Competing magnetic phases in Cr$_{3+δ}$Te$_4$ are spatially segregated
Vivek Bhartiya, Anirban Goswami, Nicholas Ng, Wei Tian, Matthew G. Tucker, Niraj Aryal, Lijun Wu, Weiguo Yin, Yimei Zhu, Milinda Abeykoon, Emmanuel Yakubu, Samaresh Guchhait, J. M. Tranquada
TL;DR
This work reveals that Cr$_{3+ ormalfont ext{δ}}$Te$_4$ with δ near -0.1 intrinsically contains two monoclinic, spatially segregated phases: a ferromagnetic phase A and an antiferromagnetic phase B. Using a combination of single-crystal neutron diffraction, neutron powder diffraction, X-ray diffraction, TEM, and DFT, the authors show that these phases form a fine intergrowth (≈100 nm domains) whose magnetostrictive strains act in opposite directions and couple across interfaces. The δ ≈ -0.26 crystal, by contrast, exhibits predominantly FM order, linking Cr content and vacancy distribution to the magnetic ground state.
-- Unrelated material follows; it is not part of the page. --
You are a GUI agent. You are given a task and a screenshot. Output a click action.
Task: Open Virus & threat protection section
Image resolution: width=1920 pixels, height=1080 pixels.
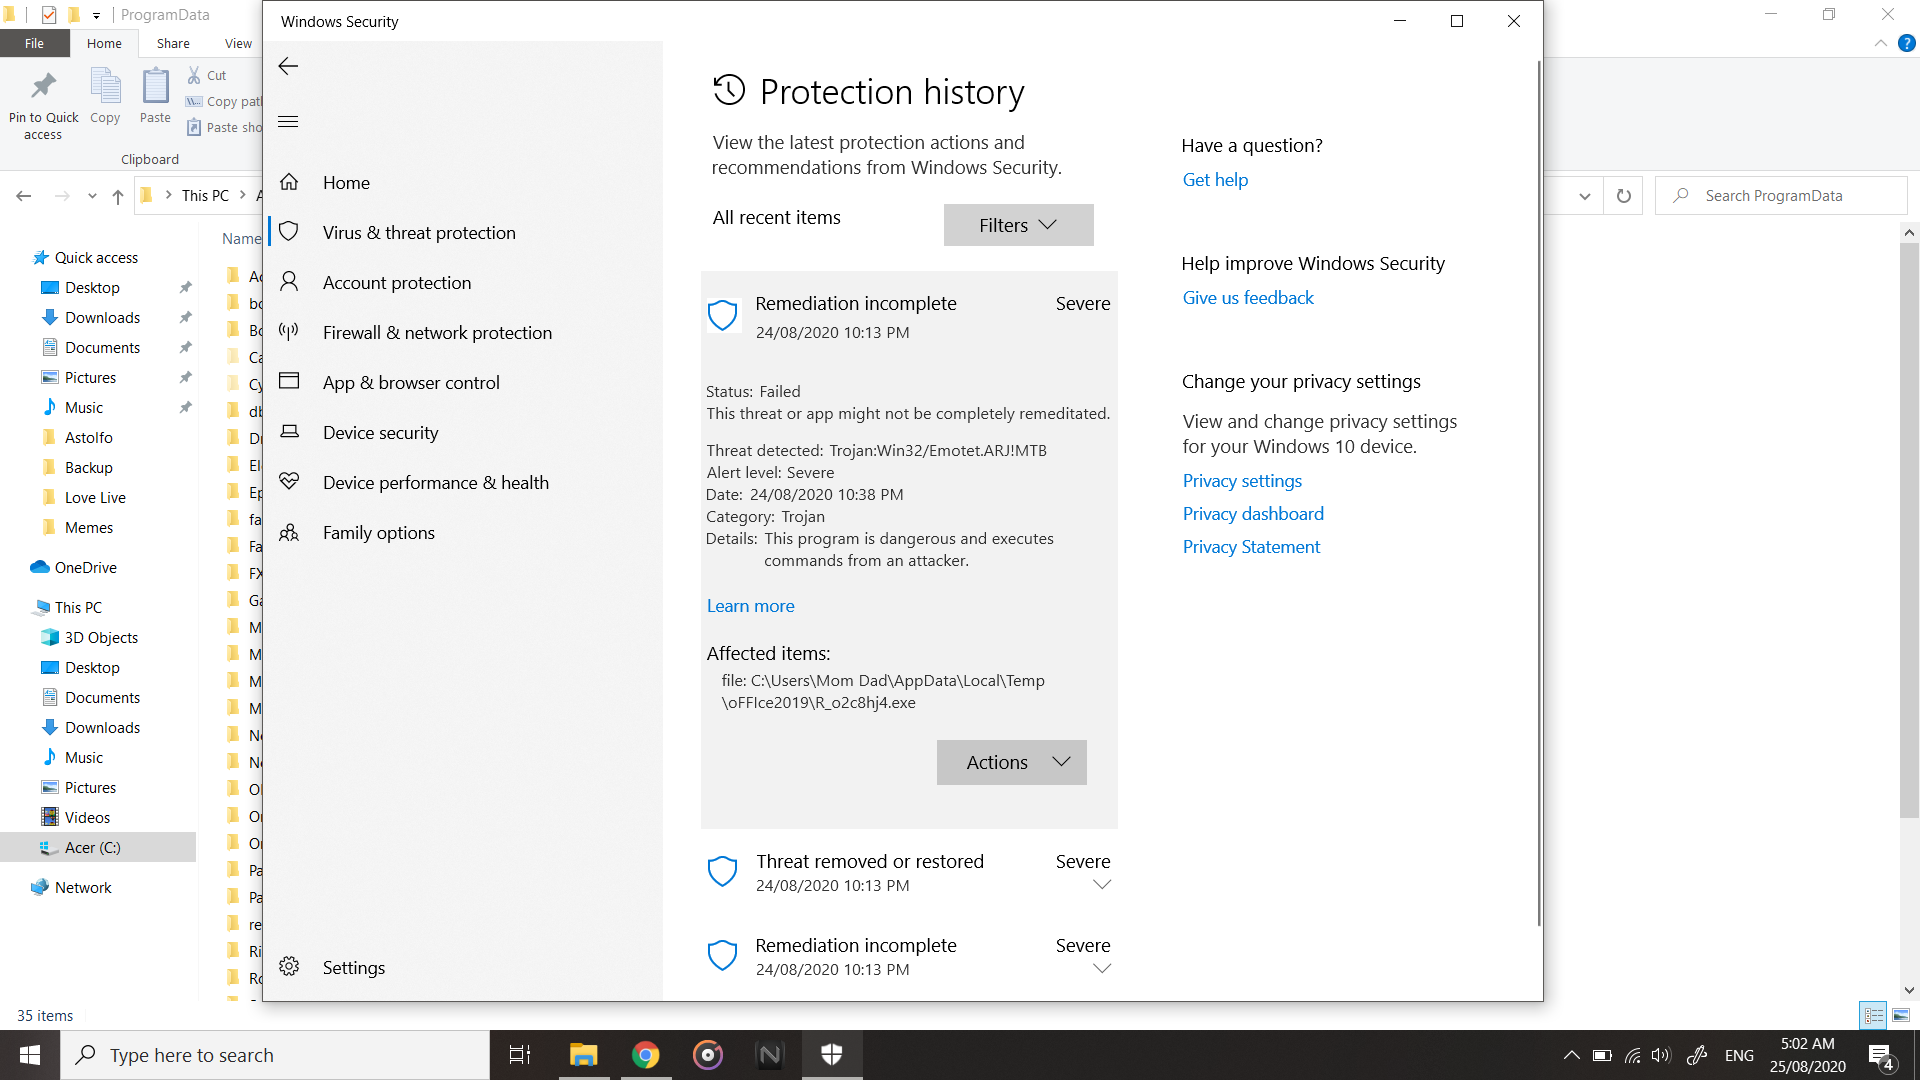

The results explain prior observations of coexisting magnetic orders and emphasize strain as a critical control parameter for magnetic ordering temperatures and anisotropies in Cr$_{1+x}$Te$_2$, with implications for thin-film behavior and topological transport phenomena.
Abstract
Cr$_{1+x}$Te$_2$ is a self-intercalated vdW system that is of current interest for its room-temperature FM phases and tunable topological properties. Early NPD measurements on the monoclinic phase Cr$_3$Te$_4$ ($x=0.5$) presented evidence for competing FM and AFM phases. Here we apply neutron diffraction to a single crystal of Cr$_{3+δ}$Te$_4$ with $δ=-0.10$ and discover that it consists of two distinct monoclinic phases, one with FM order below $T_{\rm C} \approx 321$ K and another that develops AFM order below $T_{\rm N} \approx 86$ K. In contrast, we find that a crystal with $δ=-0.26$ exhibits only FM order. The single-crystal analysis is complemented by results obtained with NPD, XPD, and TEM measurements on the $δ=-0.10$ composition. From observations of spontaneous magnetostriction of opposite sign at $T_{\rm C}$ and $T_{\rm N}$, along with the TEM evidence for both monoclinic phases in a single thin ($\approx$ 100 nm) grain, we conclude that the two phases must have a fine-grained ($\lesssim$ 100 nm) intergrowth character, as might occur from high-temperature spinodal decomposition during the growth process. Calculations of the relaxed lattice structures for the FM and AFM phases with DFT provide a rationalization of the observed spontaneous magnetostrictions. Correlations between the magnitude and orientation of the magnetic moments with lattice parameter variation demonstrate that the magnetic orders are sensitive to strain, thus explaining why magnetic ordering temperatures and anisotropies can be different between bulk and thin-film samples, when the latter are subject to epitaxial strain. Our results point to the need to investigate the supposed coexistence FM and AFM phases reported elsewhere in the Cr$_{1+x}$Te$_2$ system, such as in the Cr$_5$Te$_8$ phase ($x=0.25$).